» Assignment
Please return the data word for word and leave out any picture it contains.
○ ○ ○ ○ ○
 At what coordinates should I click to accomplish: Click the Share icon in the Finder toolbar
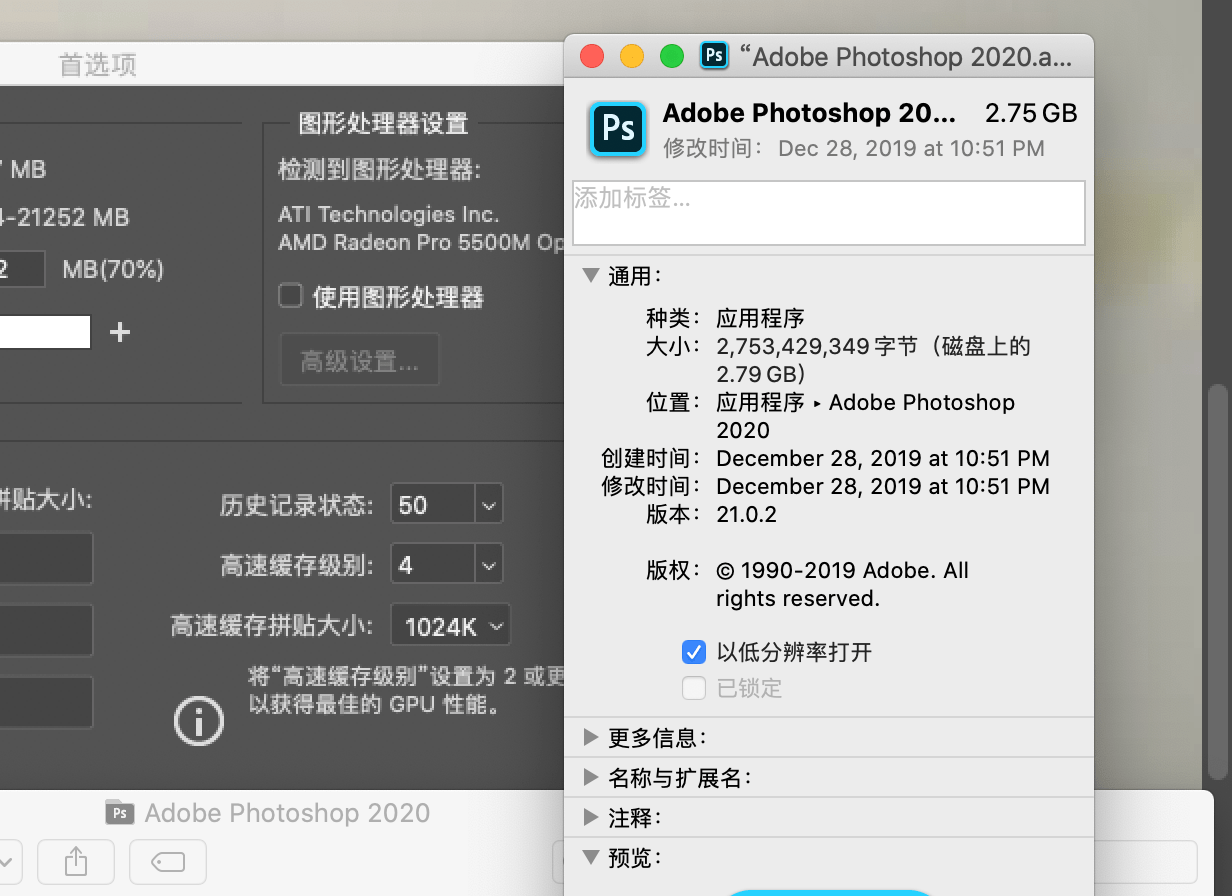pyautogui.click(x=75, y=861)
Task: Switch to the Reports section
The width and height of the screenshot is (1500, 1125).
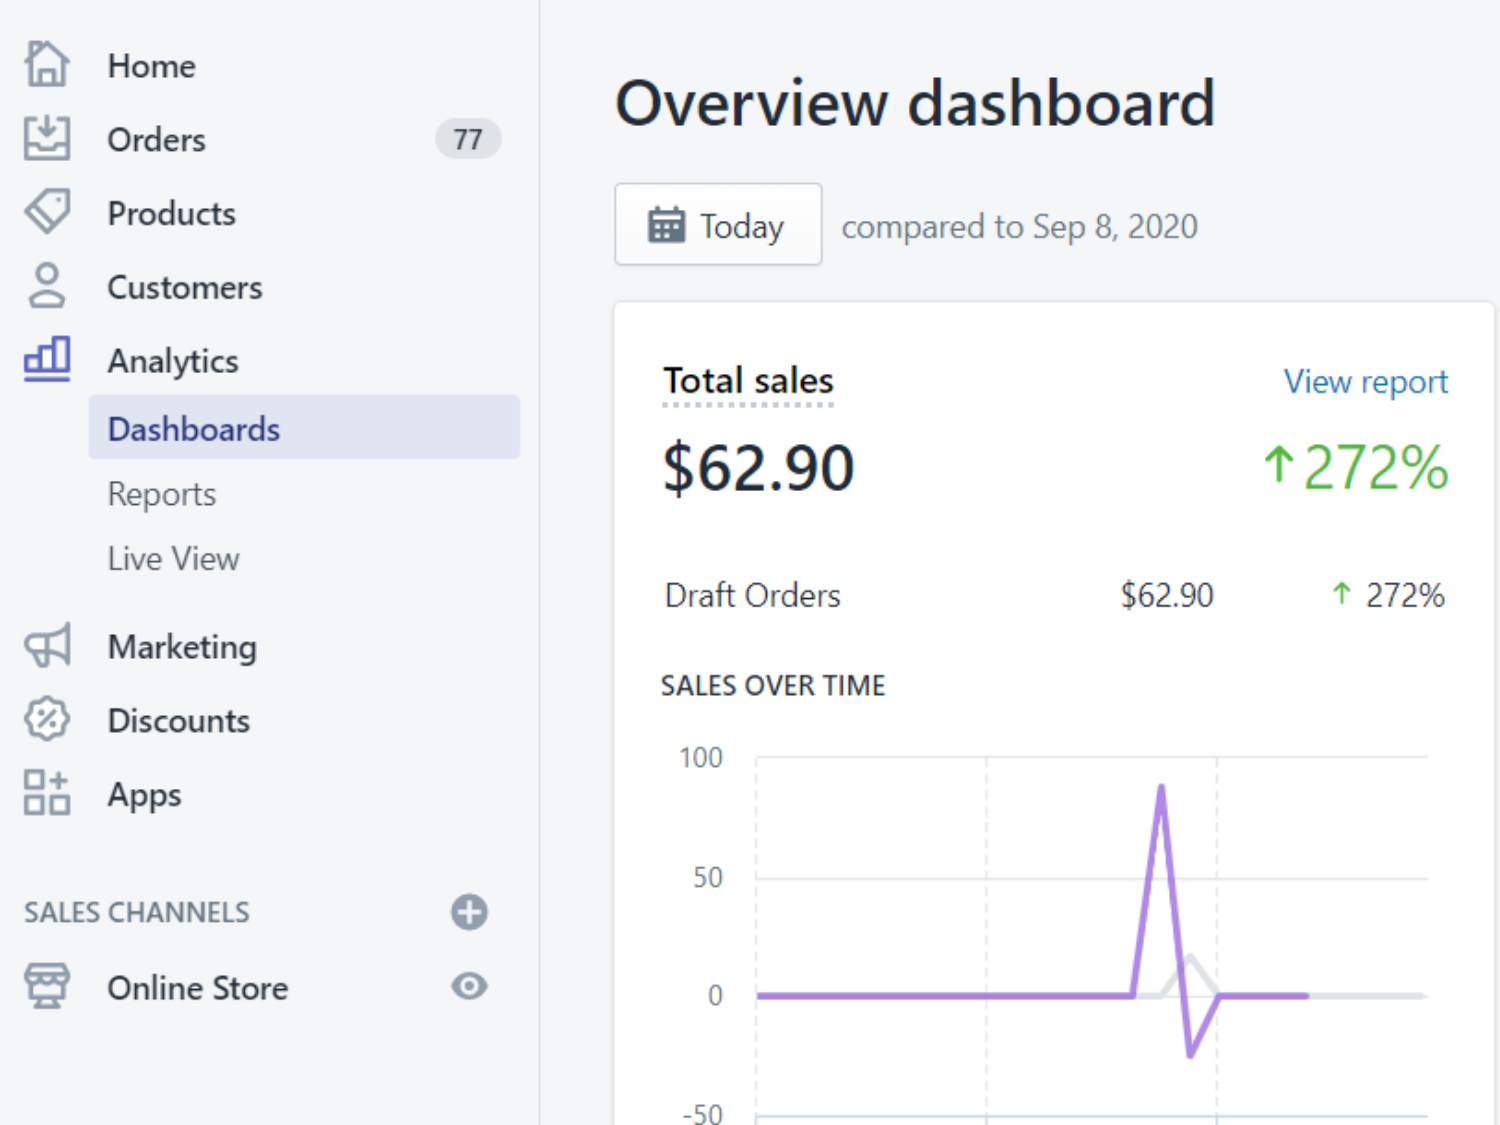Action: click(161, 493)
○ ○ ○ ○ ○
» Task output
 At what coordinates should I click to accomplish: Click the Share icon in the Finder toolbar
pyautogui.click(x=75, y=861)
Task: Switch to the Reports section
The width and height of the screenshot is (1500, 1125).
Action: click(161, 493)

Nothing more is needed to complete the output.